Preventative Health

Pharmacy Benefit Plan (PBN)

California’s State Legislature has passed laws allowing payers to establish medical provider networks (MPN) and pharmacy benefit networks (PBN) that claim to reduce medical costs by directing care to network providers. California Senate Bill 899 (April of 2004), requires MPN plans to be filed with and approved by the State and are regulated by the Division of Workers’ Compensation (DWC).   

As well California adopted Labor Code Section 4600.2, subdivision (a), which allows a payer to contract with a pharmacy benefit network (PBN) to provide medicines to employers’ injured workers and direct care to contracted pharmacy providers who can use formularies.   The result is a reduction / non-payment of out-of-network bills based on established material contracts between payers and pharmacies that specify the use of formularies and utilization management.  PBNs do not have to file, be approved and are not specifically regulated by the state, but they can be subject to lien suits by pharmacies and third party billers. 

California Labor Code 4600.2 allows medicines to be provided to injured employees through a contract with a pharmacy benefit network.  Contracts must comply with standards to be adopted by the administrative director, although those standards have yet to  be promulgated for PBNs.  It is anticipated that if standards were adopted for PBNs, they would be similar to those adopted for MPNs.  Until that time, contracts between the payer, employer and pharmacy provider can specify terms of service, pricing and settlements, as long as they are consistent with all other state laws and DWC regulations and guidelines.

Until now, due to a lack of awareness of these laws and regulations, PBNs have not been widely utilized by payers, pharmacy benefit management (PBMs) or third party administrators (TPAs) to manage pharmacy costs in California.

Labor Code section 4600.2

(a) Notwithstanding Section 4600, when a self-insured employer, group of self-insured employers, insurer of an employer, or group of insurers contracts with a pharmacy, group of pharmacies, or pharmacy benefit network to provide medicines and medical supplies required by this article to be provided to injured employees, those injured employees that are subject to the contract shall be provided medicines and medical supplies in the manner prescribed in the contract for as long as medicines or medical supplies are reasonably required to cure or relieve the injured employee from the effects of the injury.   

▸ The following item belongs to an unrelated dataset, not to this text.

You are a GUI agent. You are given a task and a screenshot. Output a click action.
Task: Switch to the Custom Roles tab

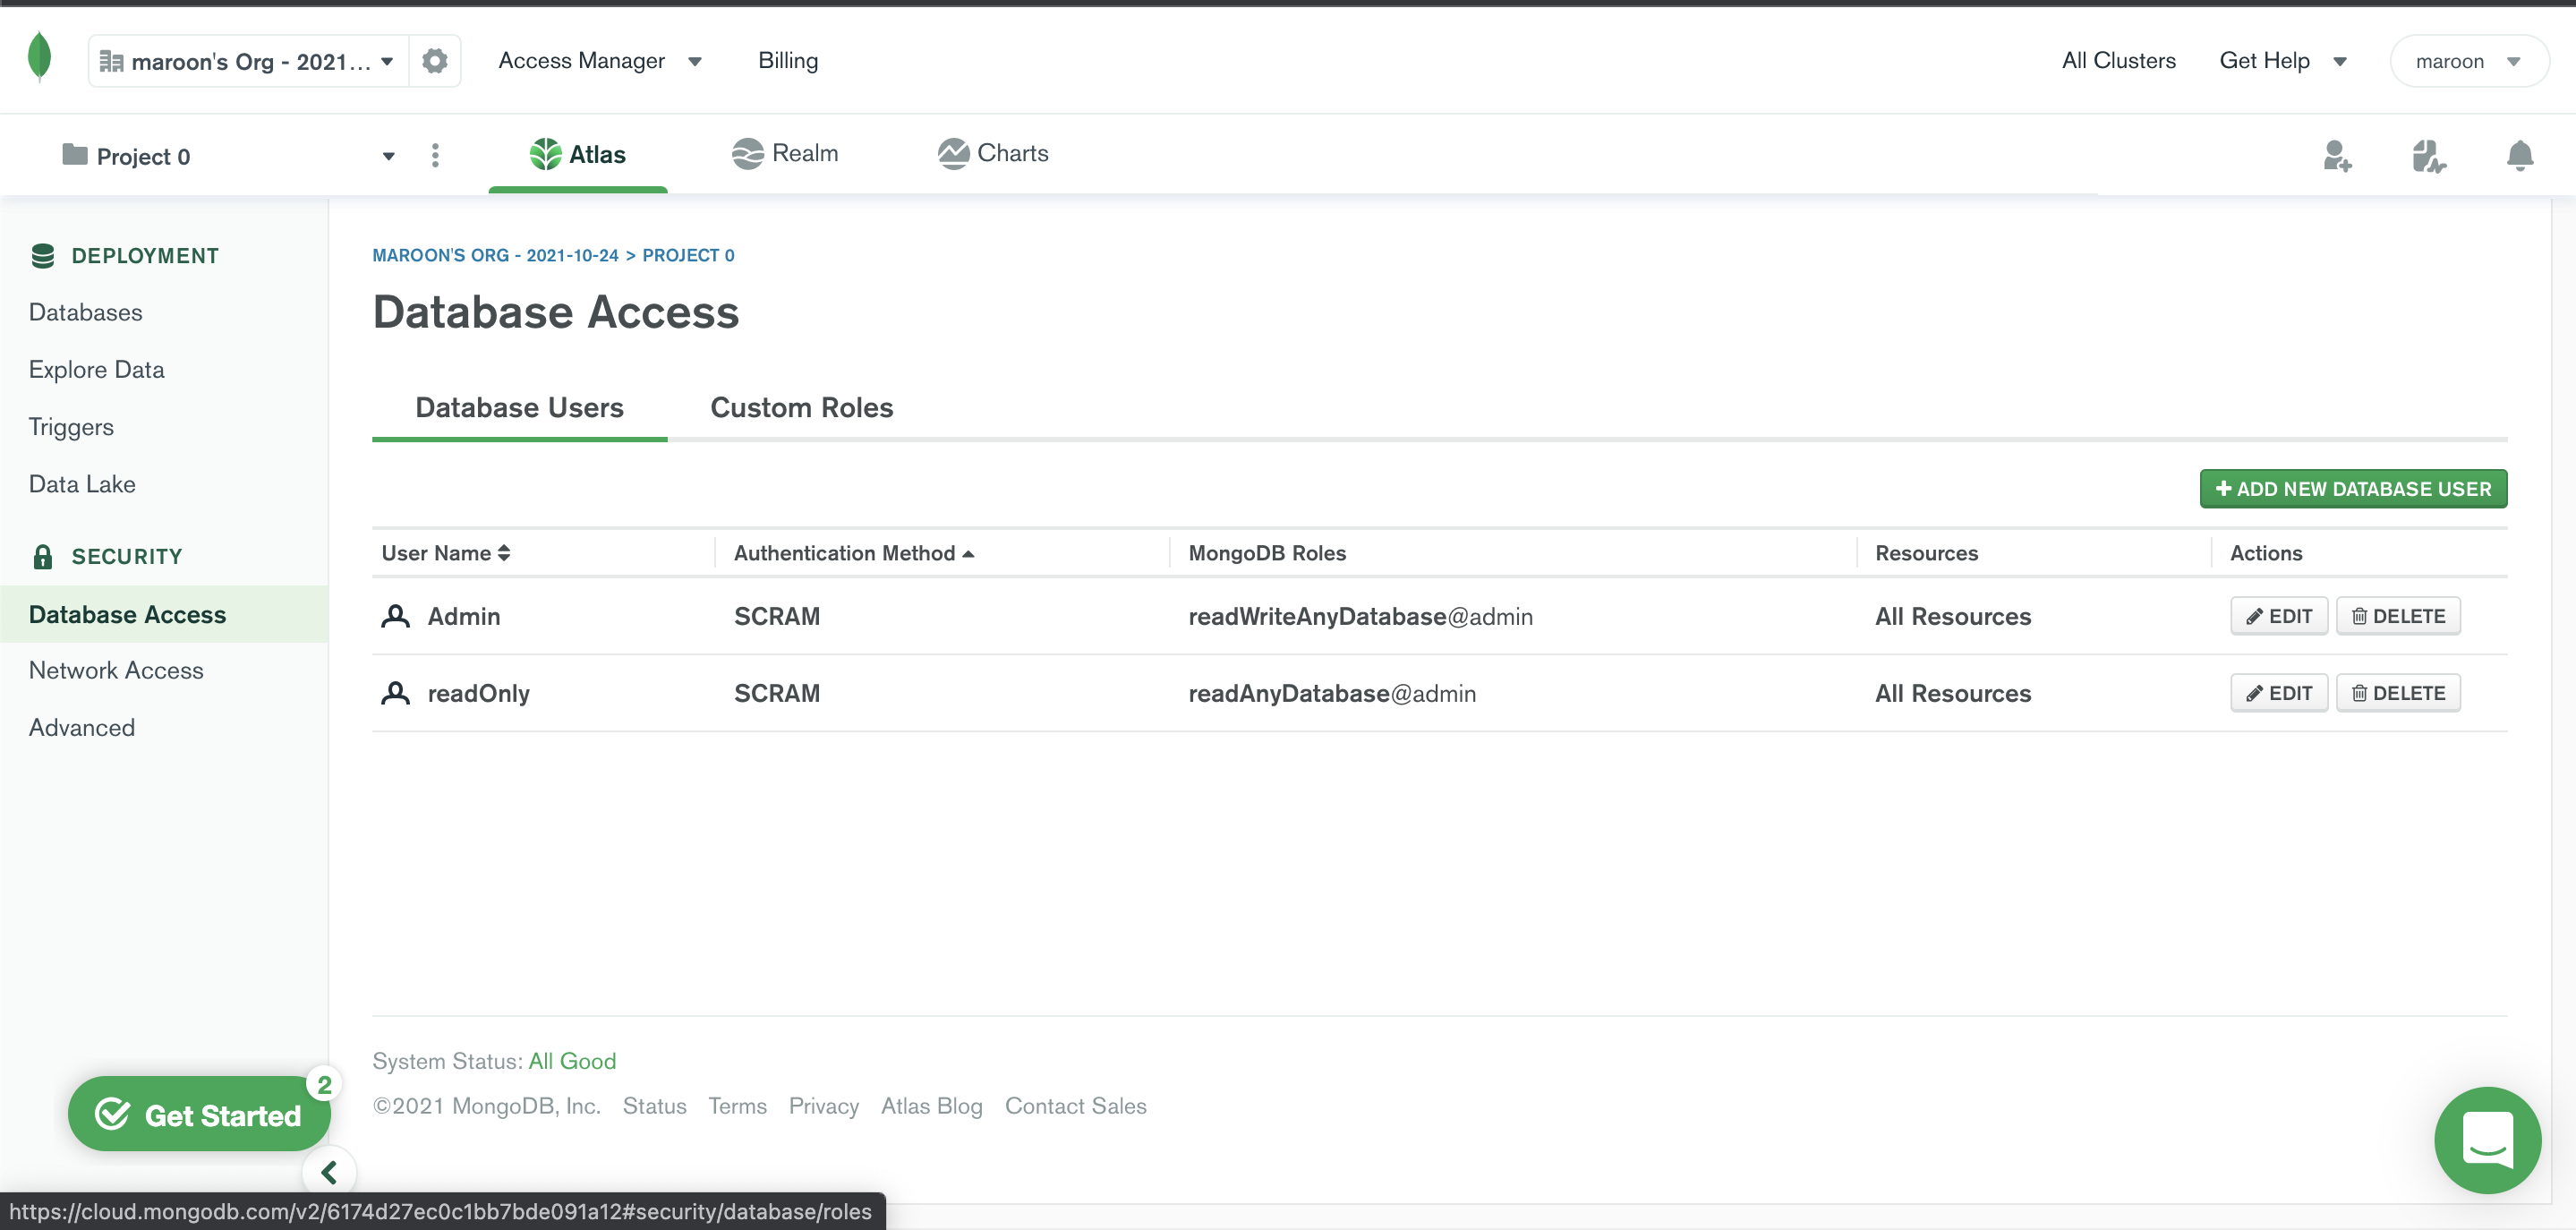pyautogui.click(x=801, y=408)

(b) Nothing in this section shall affect the ability of employee-selected physicians to continue to prescribe and have the employer provide medicines and medical supplies that the physicians deem reasonably required to cure or relieve the injured employee from the effects of the injury.

(c) Each contract described in subdivision (a) shall comply with standards adopted by the administrative director. In adopting those standards, the administrative director shall seek to reduce pharmaceutical costs and may consult any relevant studies or practices in other states. The standards shall provide for access to a pharmacy within a reasonable geographic distance from an injured employee’s residence.